___ Data shown
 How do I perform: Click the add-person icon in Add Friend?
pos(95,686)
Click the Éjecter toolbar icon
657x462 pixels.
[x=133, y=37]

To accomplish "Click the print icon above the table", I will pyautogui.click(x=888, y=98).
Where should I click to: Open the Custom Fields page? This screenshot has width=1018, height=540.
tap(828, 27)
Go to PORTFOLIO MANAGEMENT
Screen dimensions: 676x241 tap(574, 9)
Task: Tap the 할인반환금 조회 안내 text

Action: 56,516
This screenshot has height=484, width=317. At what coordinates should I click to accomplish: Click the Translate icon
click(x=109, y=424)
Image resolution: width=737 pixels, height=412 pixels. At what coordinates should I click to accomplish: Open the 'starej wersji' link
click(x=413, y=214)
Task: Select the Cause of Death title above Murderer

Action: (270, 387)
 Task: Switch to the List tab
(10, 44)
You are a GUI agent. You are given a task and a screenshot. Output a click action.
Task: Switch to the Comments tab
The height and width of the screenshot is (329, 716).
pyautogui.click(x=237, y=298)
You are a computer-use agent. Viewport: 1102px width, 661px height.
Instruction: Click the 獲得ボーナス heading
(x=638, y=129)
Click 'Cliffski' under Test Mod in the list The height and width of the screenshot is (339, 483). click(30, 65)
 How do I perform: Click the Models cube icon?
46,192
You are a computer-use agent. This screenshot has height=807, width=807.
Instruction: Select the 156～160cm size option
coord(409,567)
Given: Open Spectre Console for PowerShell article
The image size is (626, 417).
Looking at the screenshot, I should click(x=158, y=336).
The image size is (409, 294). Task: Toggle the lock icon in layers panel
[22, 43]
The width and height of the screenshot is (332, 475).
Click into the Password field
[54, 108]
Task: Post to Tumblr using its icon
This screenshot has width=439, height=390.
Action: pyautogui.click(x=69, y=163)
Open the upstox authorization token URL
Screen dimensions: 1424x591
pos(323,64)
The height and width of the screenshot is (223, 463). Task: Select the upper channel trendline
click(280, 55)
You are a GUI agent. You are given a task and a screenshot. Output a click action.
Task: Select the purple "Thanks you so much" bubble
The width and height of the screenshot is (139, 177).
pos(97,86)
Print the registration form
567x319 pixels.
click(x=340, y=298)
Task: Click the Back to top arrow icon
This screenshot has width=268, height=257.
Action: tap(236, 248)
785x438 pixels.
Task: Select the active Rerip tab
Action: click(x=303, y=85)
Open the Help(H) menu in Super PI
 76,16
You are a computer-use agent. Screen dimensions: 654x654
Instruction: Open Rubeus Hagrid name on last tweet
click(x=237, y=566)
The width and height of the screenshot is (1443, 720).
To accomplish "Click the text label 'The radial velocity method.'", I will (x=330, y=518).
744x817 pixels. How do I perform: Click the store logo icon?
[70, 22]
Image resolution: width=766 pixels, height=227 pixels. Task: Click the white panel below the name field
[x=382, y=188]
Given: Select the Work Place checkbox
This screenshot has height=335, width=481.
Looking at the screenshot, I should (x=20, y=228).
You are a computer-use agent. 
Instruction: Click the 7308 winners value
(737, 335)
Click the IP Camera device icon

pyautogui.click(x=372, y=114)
______
Activity: Take the line above containing "Click into the Password field", the line containing "Task: Click the Back to top arrow icon", and all lines in between, and copy them exactly without anything else.

Answer to this problem:
Click into the Password field
[54, 108]
Task: Post to Tumblr using its icon
This screenshot has width=439, height=390.
Action: pyautogui.click(x=69, y=163)
Open the upstox authorization token URL
Screen dimensions: 1424x591
pos(323,64)
The height and width of the screenshot is (223, 463). Task: Select the upper channel trendline
click(280, 55)
You are a GUI agent. You are given a task and a screenshot. Output a click action.
Task: Select the purple "Thanks you so much" bubble
The width and height of the screenshot is (139, 177).
pos(97,86)
Print the registration form
567x319 pixels.
click(x=340, y=298)
Task: Click the Back to top arrow icon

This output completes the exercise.